PROBLEM TO SOLVE.
Write out everything in the post below on error-correcting in the church, from "I find myself" down to "better pay attention!".

Saturday, May 3, 2014

nature of error-correcting in the church

I find myself surprisingly disheartened by all the Christians correcting each other's "error."  It's not they are disagreeing with each other, but it's that the battle over the "soul of Christianity" rests on getting all the particular meanings right in words written two thousand years ago, or more, in another language.  And, they tell you, we live in constant danger of getting it wrong. There is no shortage of opinions on how to get it wrong.   Why, where you spend eternity will depend on you getting it right, so you better pay attention!

Wouldn't it all have been simpler if about two thousand years ago, Peter would have got up and prophesied that the New Testament canon would be complete and what it would consist of?  We're never even told precisely what the Old Testament canon should consist of; Catholics, Jews, and Protestants disagree.  Before a state church imposed its will, different groups had different NT canons.  Wouldn't have been simpler if Wouldn't it have been simpler if Jesus, verified by 4 different gospel writers each in their own words--not repeating another gospel writer's words-- if Jesus had said, "I need to go to the Father so that you may have a complete Bible, and so the Holy Spirit will come up select men in this select generation so that they may have , and the Holy Spirit will help you tease meanings from those written words, and only the elect shall find the words of life within."  It would have been easier, because then the church would've known what to expect.

I can tell you one thing.  The writings in the New Testament canon could have been a lot more clear, with the passages that leave room for argument unnecessarily.   After hearing one person go on, whether patiently or condescendingly, about what the text must mean, based on making the meaning coherent with other scripture and consistent with theology, it leaves me wondering, "Well, why leave so much room for interpretation in the writing?  All of that could have been written down."  Instead, we have so many people loudly and proudly declaring what the verses (verses? like in poetry?) of people's letters "plainly mean."  "Why, the truth's just there for anyone to see it, and if you were as humble and Spirit-led as me you would see it for yourself!" Or perhaps less arrogantly: "I humbly beseech you by the love of Christ to read the scripture the right way since I don't want you to be lose your salvation, dear brother."  Thank you, dear brother, but you'll have to get in line behind all the other concerned brothers who want me to give their obviously right interpretations a fair shake lest I be set on fire of hell and lead others to perdition or grave error or danger.

Most of these people would be surprised to know that I sympathize with them over the "culture war," as secular and materialist forces out there seek to replace the role of religion in community mores with various man-made platitudes and mores, so-called relativists imposing their moral absolutes on the religionists they despise.  People naturally take refuge in their own absolutes, and if they can't just open up The Bible and divine the words of life, what then?  Well, then anything goes, I guess.

I honestly understand what a relief it is for people outside Christianity to chuck the whole thing as a tangled mess.  What a relief to not wonder whether you have to be baptized or whether you have to accept the Apostles' Creed or whether you have to give all you have to the poor or whether you have to work out your salvation constantly for fear that Jesus will say "he never knew you" when you get to pearly gates or whether you must never "deny" Jesus or whether you have just the right ideas or whether Jesus will disown you because you didn't visit someone in prison... Many within Christianity would tend to take this offputting as a sign that we all need to get orthodox and believe the same thing.  Isn't it obvious that our unity as the Church is suffering, and how will the world know we are God's church without our unity?   I think that all this concern over believing everything in just the right way is really us just making things rest on our human understanding and exalting our human understanding.

SUPPLIED DATA.
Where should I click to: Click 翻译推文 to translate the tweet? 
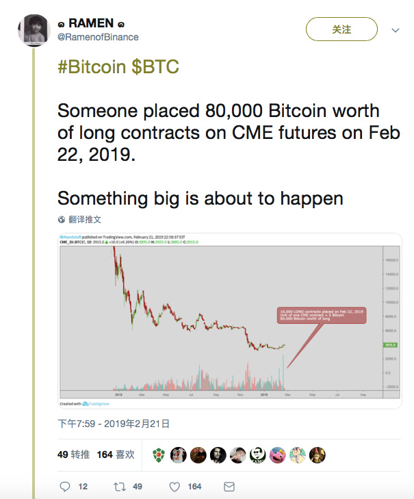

RESPONSE TO THIS TASK.
I find myself surprisingly disheartened by all the Christians correcting each other's "error."  It's not they are disagreeing with each other, but it's that the battle over the "soul of Christianity" rests on getting all the particular meanings right in words written two thousand years ago, or more, in another language.  And, they tell you, we live in constant danger of getting it wrong. There is no shortage of opinions on how to get it wrong.   Why, where you spend eternity will depend on you getting it right, so you better pay attention!